My pigs never managed to clear the small trees out of our field, partly because they hadn't read the books I did about how they were supposed to be managed, and partly because I'd become pregnant with Organique within a month of their acquisition, and oh, that changes plans.  They became very expensive pork chops.

My flock of 30 or so hens began laying in spring, and in summer, when I was 7 months pregnant, a pair of dogs killed all but 2 of them.

We managed to get our first broilers in the freezer that year, but barely, after about half of them died along the way.

My plans obviously shrunk - from feeding the neighborhood down to supplementing our table and managing the household.
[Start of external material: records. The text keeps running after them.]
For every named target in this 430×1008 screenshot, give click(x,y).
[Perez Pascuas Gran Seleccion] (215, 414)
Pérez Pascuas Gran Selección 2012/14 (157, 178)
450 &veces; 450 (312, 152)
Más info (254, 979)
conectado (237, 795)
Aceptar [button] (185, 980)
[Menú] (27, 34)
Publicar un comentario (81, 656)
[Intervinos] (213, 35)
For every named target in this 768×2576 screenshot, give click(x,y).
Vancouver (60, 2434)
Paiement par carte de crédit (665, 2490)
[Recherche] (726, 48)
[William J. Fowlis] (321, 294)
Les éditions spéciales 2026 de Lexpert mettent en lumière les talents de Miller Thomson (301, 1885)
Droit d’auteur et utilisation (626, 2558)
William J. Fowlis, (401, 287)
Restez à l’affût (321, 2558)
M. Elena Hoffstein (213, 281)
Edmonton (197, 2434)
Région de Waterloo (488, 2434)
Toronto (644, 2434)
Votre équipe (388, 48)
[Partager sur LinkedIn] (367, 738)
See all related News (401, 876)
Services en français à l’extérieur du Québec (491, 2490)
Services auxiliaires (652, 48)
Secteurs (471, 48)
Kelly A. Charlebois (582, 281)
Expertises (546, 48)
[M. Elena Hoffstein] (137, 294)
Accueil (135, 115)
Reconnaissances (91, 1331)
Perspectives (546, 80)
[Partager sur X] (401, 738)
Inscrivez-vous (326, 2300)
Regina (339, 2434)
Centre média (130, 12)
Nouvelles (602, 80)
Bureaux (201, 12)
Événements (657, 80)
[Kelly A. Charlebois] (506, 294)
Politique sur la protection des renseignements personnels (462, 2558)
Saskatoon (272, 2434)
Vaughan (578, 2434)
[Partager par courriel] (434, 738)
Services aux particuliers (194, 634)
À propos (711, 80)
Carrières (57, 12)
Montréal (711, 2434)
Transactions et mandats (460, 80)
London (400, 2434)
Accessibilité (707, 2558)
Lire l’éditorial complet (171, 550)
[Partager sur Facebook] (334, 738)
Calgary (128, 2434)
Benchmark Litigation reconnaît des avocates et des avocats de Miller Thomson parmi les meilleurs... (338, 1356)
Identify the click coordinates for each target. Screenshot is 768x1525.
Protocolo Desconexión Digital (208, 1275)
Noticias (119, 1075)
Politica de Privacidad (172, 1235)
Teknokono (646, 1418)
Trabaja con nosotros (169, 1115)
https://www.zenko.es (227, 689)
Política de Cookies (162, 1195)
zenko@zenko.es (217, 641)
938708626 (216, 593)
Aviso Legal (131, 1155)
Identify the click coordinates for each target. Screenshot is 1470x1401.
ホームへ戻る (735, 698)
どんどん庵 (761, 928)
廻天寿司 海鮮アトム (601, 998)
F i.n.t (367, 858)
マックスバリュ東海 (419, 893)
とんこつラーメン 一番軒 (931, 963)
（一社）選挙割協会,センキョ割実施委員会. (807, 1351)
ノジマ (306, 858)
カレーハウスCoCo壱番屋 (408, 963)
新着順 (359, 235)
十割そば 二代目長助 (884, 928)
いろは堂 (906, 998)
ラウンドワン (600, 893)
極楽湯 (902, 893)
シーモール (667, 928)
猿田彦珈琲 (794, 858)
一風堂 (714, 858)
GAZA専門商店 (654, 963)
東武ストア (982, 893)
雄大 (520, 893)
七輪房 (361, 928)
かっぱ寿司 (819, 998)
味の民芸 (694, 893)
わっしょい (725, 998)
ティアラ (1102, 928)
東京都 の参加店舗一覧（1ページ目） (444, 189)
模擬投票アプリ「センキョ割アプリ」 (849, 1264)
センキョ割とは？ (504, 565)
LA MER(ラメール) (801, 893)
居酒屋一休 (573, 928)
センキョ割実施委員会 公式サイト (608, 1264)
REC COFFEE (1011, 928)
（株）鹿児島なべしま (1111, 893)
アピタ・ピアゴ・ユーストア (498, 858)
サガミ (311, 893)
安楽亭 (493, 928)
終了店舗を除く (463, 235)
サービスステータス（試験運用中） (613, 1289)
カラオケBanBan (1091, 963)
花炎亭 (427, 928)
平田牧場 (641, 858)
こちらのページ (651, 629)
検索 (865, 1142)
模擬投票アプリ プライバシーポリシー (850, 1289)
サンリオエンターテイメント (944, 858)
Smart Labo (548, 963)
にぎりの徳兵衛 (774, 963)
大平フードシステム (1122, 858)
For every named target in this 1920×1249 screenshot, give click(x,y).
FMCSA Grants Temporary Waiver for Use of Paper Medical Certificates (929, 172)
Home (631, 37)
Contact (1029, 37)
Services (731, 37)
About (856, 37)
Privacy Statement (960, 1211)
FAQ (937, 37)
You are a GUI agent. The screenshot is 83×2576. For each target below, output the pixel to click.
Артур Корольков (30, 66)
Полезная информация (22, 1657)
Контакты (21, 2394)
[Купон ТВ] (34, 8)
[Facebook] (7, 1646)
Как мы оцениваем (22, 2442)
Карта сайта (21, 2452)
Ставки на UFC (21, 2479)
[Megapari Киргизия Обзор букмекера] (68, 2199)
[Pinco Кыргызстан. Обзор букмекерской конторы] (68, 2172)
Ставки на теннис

Since then we've had a tenant in our 'pasture,' who doesn't have the time to manage really well, but at least doesn't use chemicals.  She has her sheep in there this fall, eating down waist-high grass and weeds after a summer of growth and partial irrigation.

It's been on my heart for some time to try to do more with the land.  The sheep are great to eat things down for now, but I know about rotational grazing, and how it can help remedy the weed problem we have, without chemicals.  I know about the nutritional profile of grass-fed beef, and I know there is potential here that could feed us [and maybe even part of the neighborhood].

Don't get me wrong; we're not out buying cows, by any means, but we're taking baby steps in that direction.  The first order of business is to get the fences in far better shape.  I took a chunk of my carefully-hoarded laundry-room-remodel savings and bought a couple rolls of fence, and some expensive wooden posts, for corners and support every 100 feet or so.  We started working on the south end of the property, along the road, where Hubby has put in H-frames at the corners and across the ditch (more to go at the other end) and I unwired the rotten fence posts from the metal t-posts that were shoring them up, and laid down the 3 strands of barbed wire, excavating where necessary, digging through brush and dead, overturned trees (small by tree standards, big and poky to my standards).

It looks so simple in a drawing...
Still to go on that section is more H-frames to cross the ditch at the eastern corner, removal of the t-posts (might have to get the tractor involved there) and old fence, then stretching and attaching new fence.  Hubby left a space for a "man gate" (I hope women are allowed too...) right near that "X" in the eastern corner.  The "X" represents the headgate, the source of our water.  It might be handy to be able to get to that from the field.

So - it's not much, but it's a baby step in the right direction.  And I'm praying we can get more done before the ground freezes, because once it thaws in the spring, Hubby is working too long and too often to get much done around this here homestead. :)


Macnean Farm said...

Keep at it, you'll get there in the end, and when you do you'll be able to sit back and say "I did that". Anything to lessen dependence on the industrial agricultural machine is a good thing. By the way, we cleared our land with Tamworth Pigs and goats - took the hard work away from us, that's for sure.

Take Care

Gavin & Fidelma Goodman
Macnean Farm
Northern Ireland

EllaJac said...

Thank you..! I appreciate the encouragement.

In fact, it was Tamworth pigs we had gotten. We tried to get (one) to follow the routine grain bucket into the pasture, having set up an electric fence around some small trees... She kicked up her heels in the backyard, tore up some horse manure in the wrong pasture, ran circles around all of us, and we'd have had to shoot her on the spot if she headed towards the neighbor's nicely-manicured landscaping! As it was, we (barely) got her back where she started, and decided not to do that again!